The Limits of an Open Reader Standard
There are two competing factions in the ebook reading industry. No, not authors v. readers or readers v. publishers (that story is for tomorrow ;) ), it’s IDPF v. OpenReader. The idea is to create an ebook standard that would enable customers to buy any book from any online source and view it on any electronic reader. This is something that could really revolutionize ebook reading. One of my biggest disappointments with Sony Reader is the inability to view my existing ebook purchases at all or in the manner formatted by the publisher. The reason I don’t buy PDF books these days is because of my negative experience of losing several hundred dollars worth of books bought in Adobe format but were unreadable after computer upgrades because of DRM issues.
With the “read any title on any device” promise, I could even support some type of DRM because it appears that my books wouldn’t be “lost” because of device going out of business or better technology appearing. My books purchased for the Sony Reader today could be read on a Apple device next year or a Toshiba device the year after that. As OpenReader announces at its home page, you can play a CD in any CD player and a VHS tape in any VCR and, I might add, any mp3 in almost any digital sound device including the IPOD.
At first blush, there appears to be a Beta v. VHS battle going on between the two groups pushing for an ebook standard. IDPF is the heavyweight with members from virtually every major publishing house in the US (noticeably absent were Penguin and St. Martin’s Press). Adobe is the major technological force behind IDPF. This past, summer, IDPF adopted standards for ebooks published. One would think that IDPF’s ability to bring a number of groups together and agree upon a standardized source for ebooks would be great for the reader.
The problem is that all is not as it seems. According to Dave Rothman, a former member of IDPF since 1999 and current member of OpenReader, the standards adopted doesn’t require existing books to be converted or even require the entirety of the book to be in the standardized format. Further, this standard container or standard source for ebooks does not mean that there is standard DRM. This is such an important point and one that Bill McCoy of Adobe, and leading cheerleader for IDPF, never seems to address.

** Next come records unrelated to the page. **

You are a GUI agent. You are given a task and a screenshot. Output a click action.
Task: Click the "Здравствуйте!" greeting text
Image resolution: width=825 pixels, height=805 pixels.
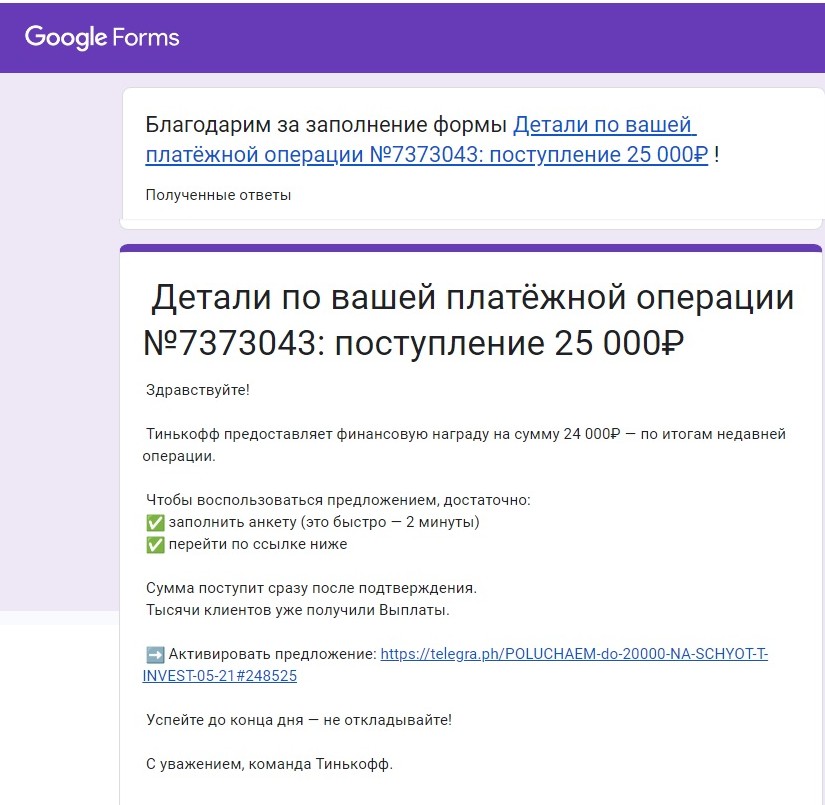pyautogui.click(x=198, y=389)
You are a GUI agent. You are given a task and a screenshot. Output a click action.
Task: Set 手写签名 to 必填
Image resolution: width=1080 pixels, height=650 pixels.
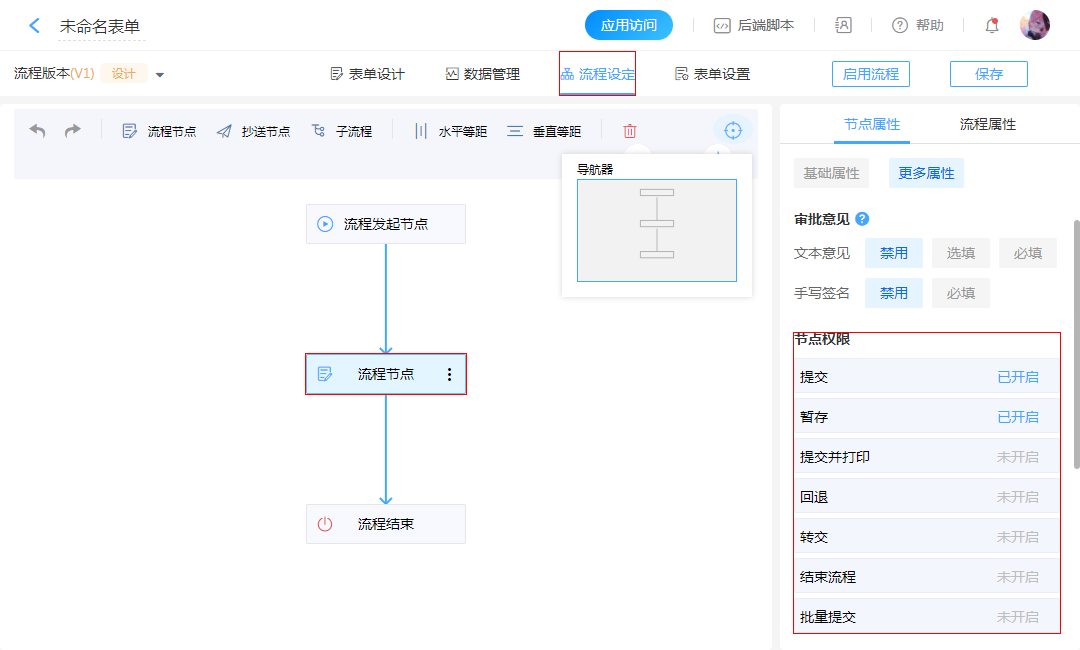960,293
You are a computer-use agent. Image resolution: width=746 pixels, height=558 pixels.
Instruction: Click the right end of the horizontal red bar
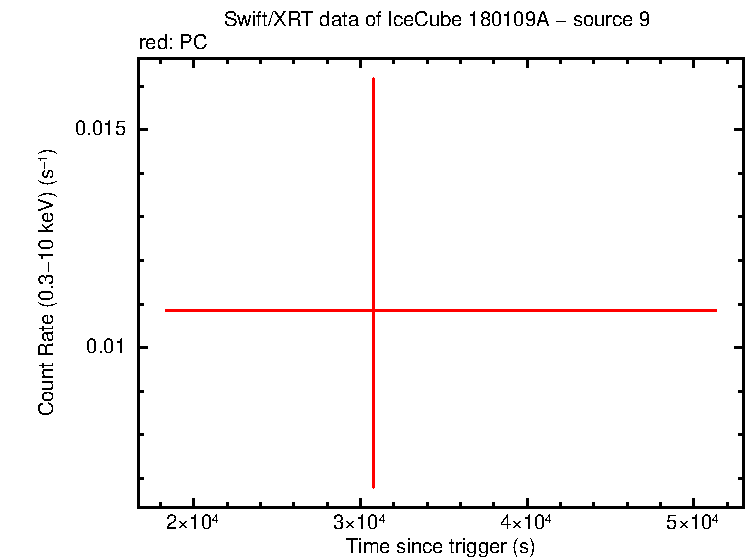pos(716,310)
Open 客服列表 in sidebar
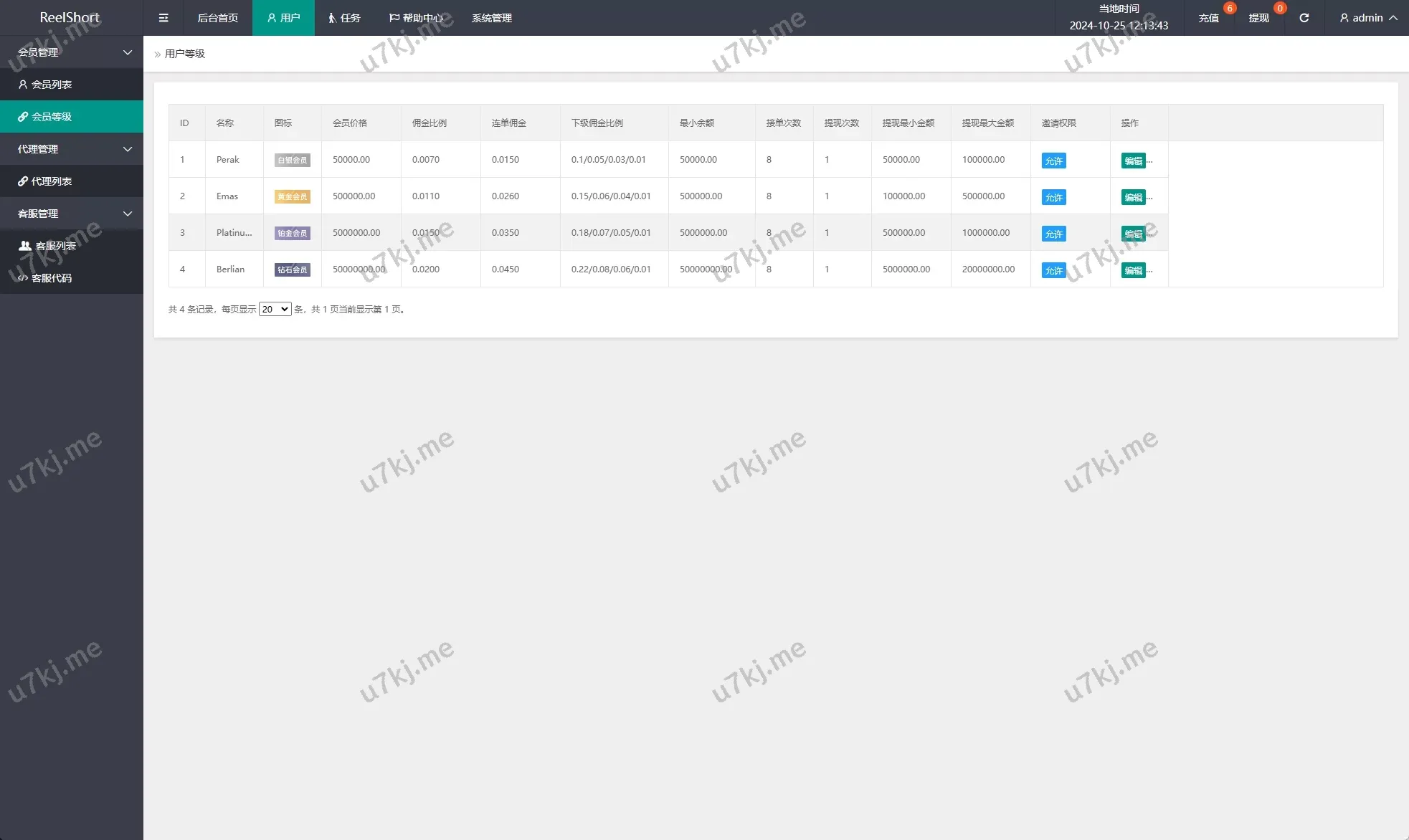 pos(55,246)
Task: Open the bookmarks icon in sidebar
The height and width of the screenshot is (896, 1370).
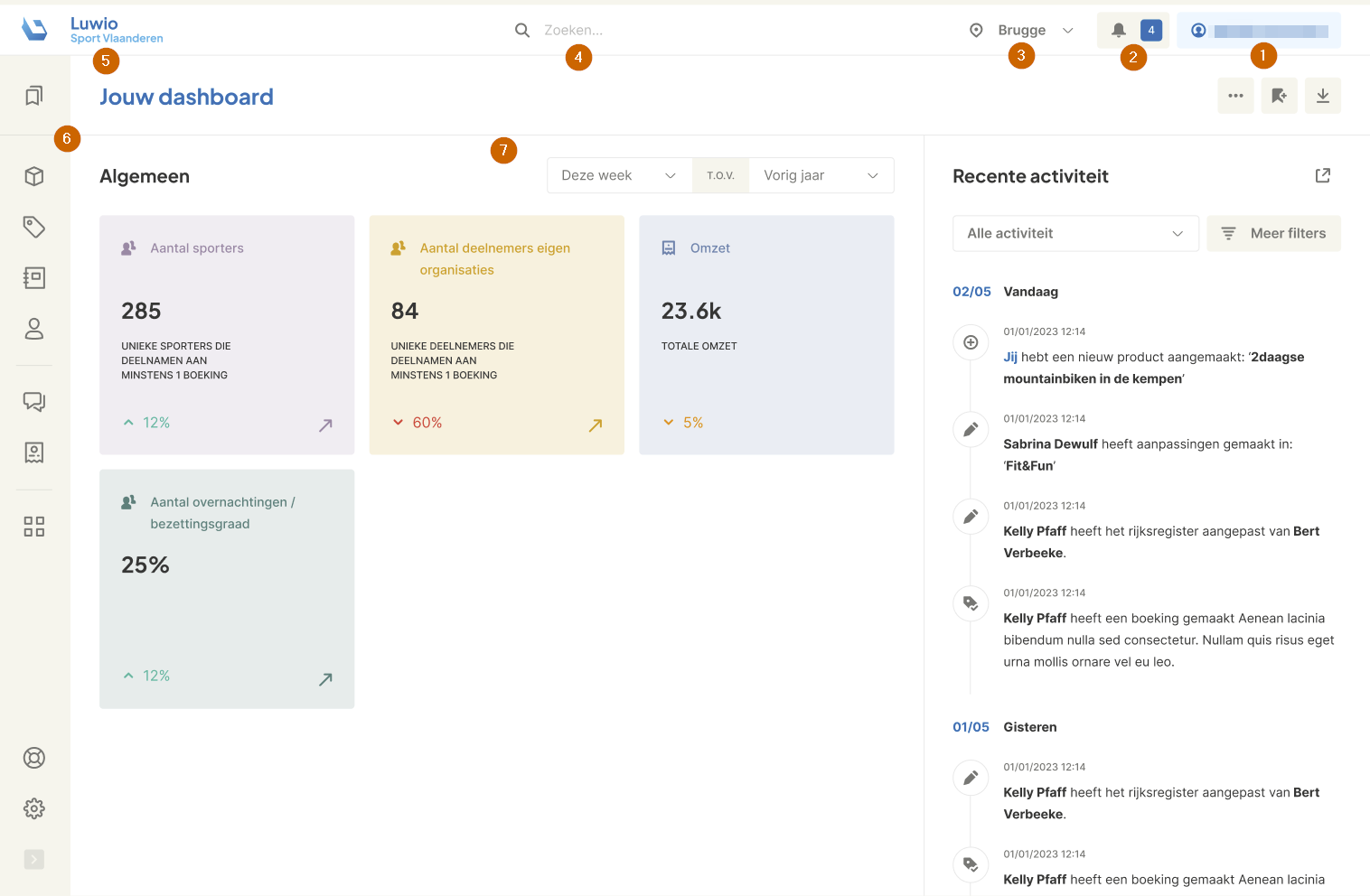Action: pyautogui.click(x=34, y=96)

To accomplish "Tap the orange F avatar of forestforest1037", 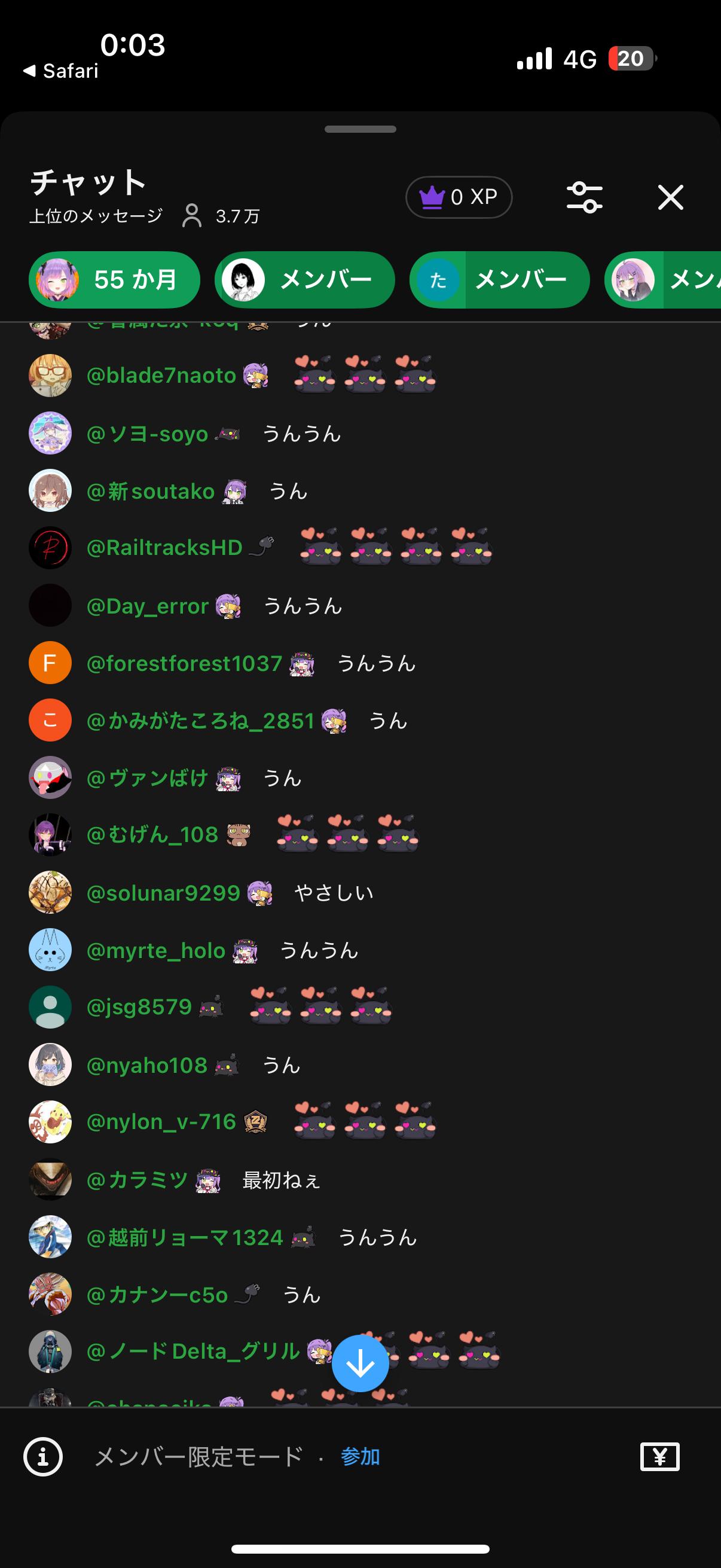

Even if the standards are the same (which Dave Rothman maintains is not required by IDPF), if there isn’t consistent DRM, the dream of “any title any device” is still quite elusive.
Currently nearly every major ereading software uses a different DRM scheme. Adobe, Sony, Microsoft, Mobipocket, and eReader all use proprietary formats that are NOT interoperable. Meaning a book bought today for Sony’s device is not readable tomorrow on Microsoft’s device. Given the high price of ebooks, the inability to resell, swap or share, DRM is crippling to a reader.
I am eternally grateful that online publishers such as Samhain, New Concepts Publishing, Ellora’s Cave and the like are not impairing my e library with DRM. I know that a book I purchase from Samhain today is going to be readable on nearly every device out there, regardless of manufacture, same with Ellora’s Cave. They both use different formatting for their books but that doesn’t really affect me in the end because the books bought from these publishers can go with me and be read on ANY device I currently own. That’s how ebooks should be. It’s short sighted to adopt standards that a) aren’t required and b) don’t address the DRM issue. As a reader, I guess I don’t care how many formats there are – we can deal with different formats. It’s the DRM that we need to universalize.
As romance readers, we could have a big voice. Romance is one of the most downloaded genre fiction these days. Nearly a third of the top 50 bestsellers at Ereader.com were romances (many of those being category romances). Nearly every romance published by Harper Collins and Harlequin are put in ebook format these days. I hope that e-aware publishers will recognize the need for a universal DRM, one that truly means “any title any device.” The current push for a standard format is really smoke and mirrors. In the end, I don’t see how it helps the reader.